President-elect Trump has threatened to place 25% import tariffs on Mexico and Canada and 10%a additional tariffs on China on day one of his second term.
What will this mean for the agricultural markets?
Jim McCormick with AgMarket.Net says Mexico, Canada and China are the top three export customers of the U.S. and account for 40% of total exports.
Mexico has already threatened retaliation, so another trade fight will be devastating for agricultural markets.
McCormick says during the trade war in 2017-18 prices for agricultural commodities, but especially soybeans, took a tumble due to retaliatory tariffs from China.
He says the agricultural markets have handled the threat well because of the flush of export demand for many ag products that the market is already seeing.
China has been front loading their purchases of U.S. soybeans and Mexico has been buying U.S. corn in anticipation of the tariffs starting after January 20.
Weekly exports on Friday were a marketing year high at 91.5 million bu. and China accounted for 40 million of that total.

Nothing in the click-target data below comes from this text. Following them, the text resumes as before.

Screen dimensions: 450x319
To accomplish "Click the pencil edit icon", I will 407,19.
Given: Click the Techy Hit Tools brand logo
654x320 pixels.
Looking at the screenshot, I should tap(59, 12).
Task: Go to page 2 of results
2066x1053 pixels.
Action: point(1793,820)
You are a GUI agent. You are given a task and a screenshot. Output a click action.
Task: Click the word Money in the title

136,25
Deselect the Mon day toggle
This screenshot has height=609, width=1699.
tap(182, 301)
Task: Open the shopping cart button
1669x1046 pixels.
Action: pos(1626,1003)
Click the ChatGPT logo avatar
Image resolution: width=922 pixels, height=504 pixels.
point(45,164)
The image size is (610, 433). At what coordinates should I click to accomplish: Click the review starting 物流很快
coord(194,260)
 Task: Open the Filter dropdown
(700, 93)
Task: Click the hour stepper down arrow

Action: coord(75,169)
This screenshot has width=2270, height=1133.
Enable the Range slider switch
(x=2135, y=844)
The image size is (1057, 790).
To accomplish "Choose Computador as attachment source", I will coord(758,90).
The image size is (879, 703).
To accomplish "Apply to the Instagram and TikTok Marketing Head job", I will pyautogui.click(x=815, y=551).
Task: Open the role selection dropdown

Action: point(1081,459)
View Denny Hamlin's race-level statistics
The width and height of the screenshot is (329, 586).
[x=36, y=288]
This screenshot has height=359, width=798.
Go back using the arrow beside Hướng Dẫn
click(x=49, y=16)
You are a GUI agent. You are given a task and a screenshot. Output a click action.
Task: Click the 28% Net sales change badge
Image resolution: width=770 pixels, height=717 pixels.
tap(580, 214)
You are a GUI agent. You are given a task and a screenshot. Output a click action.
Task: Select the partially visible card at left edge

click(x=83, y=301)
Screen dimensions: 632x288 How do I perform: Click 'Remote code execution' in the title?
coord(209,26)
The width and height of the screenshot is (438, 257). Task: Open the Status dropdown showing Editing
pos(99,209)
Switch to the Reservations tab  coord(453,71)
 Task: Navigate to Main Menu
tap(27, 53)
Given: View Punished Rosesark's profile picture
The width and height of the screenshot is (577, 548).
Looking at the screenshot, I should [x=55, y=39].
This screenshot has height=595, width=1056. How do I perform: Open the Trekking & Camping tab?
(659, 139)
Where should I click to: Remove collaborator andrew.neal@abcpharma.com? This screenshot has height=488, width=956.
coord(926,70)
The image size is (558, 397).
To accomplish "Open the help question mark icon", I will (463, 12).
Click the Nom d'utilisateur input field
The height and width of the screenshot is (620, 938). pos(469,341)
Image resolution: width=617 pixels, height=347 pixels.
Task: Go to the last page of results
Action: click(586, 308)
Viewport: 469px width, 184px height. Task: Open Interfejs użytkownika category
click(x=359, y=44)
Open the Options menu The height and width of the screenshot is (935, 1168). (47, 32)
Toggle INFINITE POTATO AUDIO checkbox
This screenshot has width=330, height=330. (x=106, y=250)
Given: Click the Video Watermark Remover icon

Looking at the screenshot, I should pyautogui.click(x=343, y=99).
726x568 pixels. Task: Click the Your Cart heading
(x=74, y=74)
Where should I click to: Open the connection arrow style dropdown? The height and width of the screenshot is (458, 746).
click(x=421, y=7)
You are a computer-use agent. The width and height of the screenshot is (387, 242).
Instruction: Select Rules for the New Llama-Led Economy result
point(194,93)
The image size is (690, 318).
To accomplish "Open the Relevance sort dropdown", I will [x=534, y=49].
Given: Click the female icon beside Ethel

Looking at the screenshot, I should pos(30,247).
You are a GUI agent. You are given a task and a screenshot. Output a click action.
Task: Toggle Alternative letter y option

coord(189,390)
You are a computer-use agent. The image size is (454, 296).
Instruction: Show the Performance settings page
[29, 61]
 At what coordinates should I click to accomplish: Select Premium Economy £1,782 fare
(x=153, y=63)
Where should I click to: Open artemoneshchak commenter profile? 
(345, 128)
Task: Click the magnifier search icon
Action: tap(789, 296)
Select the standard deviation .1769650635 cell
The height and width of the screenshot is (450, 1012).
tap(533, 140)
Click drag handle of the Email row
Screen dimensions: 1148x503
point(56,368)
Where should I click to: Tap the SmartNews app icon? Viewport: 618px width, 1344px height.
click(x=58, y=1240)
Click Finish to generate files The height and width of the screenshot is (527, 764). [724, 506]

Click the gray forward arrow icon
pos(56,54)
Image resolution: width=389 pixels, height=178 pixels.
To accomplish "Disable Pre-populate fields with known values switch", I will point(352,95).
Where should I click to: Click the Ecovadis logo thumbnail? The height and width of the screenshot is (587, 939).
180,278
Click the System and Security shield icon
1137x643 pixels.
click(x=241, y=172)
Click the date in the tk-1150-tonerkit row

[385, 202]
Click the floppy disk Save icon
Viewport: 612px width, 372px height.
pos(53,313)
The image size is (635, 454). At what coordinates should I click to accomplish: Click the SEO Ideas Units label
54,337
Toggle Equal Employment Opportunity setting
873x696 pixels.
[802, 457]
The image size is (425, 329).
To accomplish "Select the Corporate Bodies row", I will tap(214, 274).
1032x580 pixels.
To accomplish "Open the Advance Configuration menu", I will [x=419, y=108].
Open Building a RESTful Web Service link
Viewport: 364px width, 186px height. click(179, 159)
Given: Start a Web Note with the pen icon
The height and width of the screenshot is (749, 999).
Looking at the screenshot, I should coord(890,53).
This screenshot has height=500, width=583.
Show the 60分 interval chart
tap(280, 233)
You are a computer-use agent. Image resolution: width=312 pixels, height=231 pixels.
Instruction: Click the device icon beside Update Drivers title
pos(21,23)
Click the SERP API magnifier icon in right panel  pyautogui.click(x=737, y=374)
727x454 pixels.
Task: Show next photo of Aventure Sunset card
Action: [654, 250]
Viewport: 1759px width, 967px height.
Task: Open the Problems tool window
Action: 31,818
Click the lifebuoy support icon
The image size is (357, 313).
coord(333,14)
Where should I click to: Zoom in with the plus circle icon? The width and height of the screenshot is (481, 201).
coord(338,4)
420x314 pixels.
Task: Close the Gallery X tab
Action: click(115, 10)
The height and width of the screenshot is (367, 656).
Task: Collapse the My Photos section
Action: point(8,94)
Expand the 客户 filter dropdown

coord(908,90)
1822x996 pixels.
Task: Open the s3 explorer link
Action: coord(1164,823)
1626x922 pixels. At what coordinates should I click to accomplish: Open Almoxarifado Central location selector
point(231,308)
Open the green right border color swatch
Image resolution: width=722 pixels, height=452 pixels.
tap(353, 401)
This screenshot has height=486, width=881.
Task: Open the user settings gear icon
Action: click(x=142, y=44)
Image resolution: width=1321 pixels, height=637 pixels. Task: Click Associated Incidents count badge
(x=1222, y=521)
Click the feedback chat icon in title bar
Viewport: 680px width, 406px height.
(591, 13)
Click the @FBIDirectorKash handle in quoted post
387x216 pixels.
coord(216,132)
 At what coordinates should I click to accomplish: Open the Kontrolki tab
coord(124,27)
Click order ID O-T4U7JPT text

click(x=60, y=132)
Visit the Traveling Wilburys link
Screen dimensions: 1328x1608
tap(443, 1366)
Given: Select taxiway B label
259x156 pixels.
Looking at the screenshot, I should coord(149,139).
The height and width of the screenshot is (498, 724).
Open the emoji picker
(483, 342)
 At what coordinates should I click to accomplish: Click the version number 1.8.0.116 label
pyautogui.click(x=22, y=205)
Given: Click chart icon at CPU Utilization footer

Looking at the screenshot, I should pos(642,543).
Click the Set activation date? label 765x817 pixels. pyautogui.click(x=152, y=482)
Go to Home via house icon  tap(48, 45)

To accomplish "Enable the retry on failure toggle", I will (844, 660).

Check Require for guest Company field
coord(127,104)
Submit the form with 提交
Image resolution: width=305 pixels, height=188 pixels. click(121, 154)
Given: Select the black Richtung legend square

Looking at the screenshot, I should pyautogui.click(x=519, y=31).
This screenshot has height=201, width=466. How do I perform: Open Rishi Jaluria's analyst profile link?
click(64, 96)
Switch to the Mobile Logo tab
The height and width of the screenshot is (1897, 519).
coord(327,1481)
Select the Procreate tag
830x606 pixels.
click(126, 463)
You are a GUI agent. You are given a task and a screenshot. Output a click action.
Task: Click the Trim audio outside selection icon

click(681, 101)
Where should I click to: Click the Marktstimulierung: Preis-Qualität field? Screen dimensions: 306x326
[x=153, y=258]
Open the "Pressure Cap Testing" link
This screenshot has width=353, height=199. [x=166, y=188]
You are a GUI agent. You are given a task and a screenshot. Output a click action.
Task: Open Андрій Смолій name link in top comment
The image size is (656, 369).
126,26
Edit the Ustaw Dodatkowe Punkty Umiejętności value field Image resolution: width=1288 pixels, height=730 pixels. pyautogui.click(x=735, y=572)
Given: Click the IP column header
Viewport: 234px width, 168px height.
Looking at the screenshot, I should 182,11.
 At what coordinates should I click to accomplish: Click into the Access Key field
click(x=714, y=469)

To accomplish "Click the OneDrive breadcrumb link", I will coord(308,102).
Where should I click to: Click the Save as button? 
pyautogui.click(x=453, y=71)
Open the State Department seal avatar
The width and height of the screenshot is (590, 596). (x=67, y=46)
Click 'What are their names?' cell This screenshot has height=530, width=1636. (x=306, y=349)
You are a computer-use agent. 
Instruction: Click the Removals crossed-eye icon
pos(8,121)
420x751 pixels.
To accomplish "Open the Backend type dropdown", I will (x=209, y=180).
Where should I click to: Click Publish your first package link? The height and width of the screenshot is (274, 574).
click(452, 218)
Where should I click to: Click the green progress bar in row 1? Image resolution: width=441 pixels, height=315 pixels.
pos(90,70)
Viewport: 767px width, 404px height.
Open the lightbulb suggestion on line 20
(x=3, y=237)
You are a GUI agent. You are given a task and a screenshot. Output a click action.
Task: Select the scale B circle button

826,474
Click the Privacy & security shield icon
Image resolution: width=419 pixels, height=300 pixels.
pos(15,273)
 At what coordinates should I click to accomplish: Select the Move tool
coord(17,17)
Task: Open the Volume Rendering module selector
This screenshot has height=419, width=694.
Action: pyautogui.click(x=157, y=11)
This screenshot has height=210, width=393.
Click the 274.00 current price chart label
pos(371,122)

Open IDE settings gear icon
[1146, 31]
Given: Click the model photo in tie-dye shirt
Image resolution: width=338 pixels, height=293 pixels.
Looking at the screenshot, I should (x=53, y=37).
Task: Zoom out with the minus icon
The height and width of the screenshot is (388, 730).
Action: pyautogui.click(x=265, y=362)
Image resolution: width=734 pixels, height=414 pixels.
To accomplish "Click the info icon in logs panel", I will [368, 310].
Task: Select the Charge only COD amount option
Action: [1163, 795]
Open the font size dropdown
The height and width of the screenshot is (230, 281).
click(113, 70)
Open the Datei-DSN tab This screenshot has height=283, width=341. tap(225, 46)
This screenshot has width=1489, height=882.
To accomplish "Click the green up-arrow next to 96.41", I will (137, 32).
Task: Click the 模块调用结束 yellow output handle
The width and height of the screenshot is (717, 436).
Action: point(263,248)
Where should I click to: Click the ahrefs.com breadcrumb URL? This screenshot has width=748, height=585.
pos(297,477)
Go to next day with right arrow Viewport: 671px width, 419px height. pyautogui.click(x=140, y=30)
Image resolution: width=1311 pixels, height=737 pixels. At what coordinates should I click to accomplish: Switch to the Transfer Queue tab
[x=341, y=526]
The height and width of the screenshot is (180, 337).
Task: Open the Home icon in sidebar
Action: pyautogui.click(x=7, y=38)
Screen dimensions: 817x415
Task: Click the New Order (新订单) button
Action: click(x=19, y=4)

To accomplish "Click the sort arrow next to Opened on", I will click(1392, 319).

Additionally on Friday morning private exporters reported flash soybean sales of 30.9 million bu. to unknown destinations and another 5.6 million bu. to unknown both for 2024-25.
Corn exports were at 41.8 million bu. for the week ending Nov. 21 and 16 million bu. went to Mexico.
Additionally, President-elect Donald Trump’s trade strategy, particularly his proposed tariffs on imports from Mexico, Canada and China, appears to be more of a negotiating tactic than a straightforward economic policy. Analysts interpret this approach as part of Trump’s broader strategy to leverage tariffs as tools for negotiation rather than strictly for trade regulation or economic improvement.
However, if a trade war were to happen McCormick says there could also be negative impacts for the broader economy as prices for all imported goods would rise for consumers.
Additionally, the U.S. imports a large amount of crude oil from Canada and so a 25% tariff could raise gas prices and the U.S. auto industry is reliant on imports of parts and autos from Mexico.
All this could drive inflation back up which is negative for consumers and businessses.
At a time when the FOMC is trying to cut interest rates a return of inflation could force the Fed to change course and maybe even raise interest rates.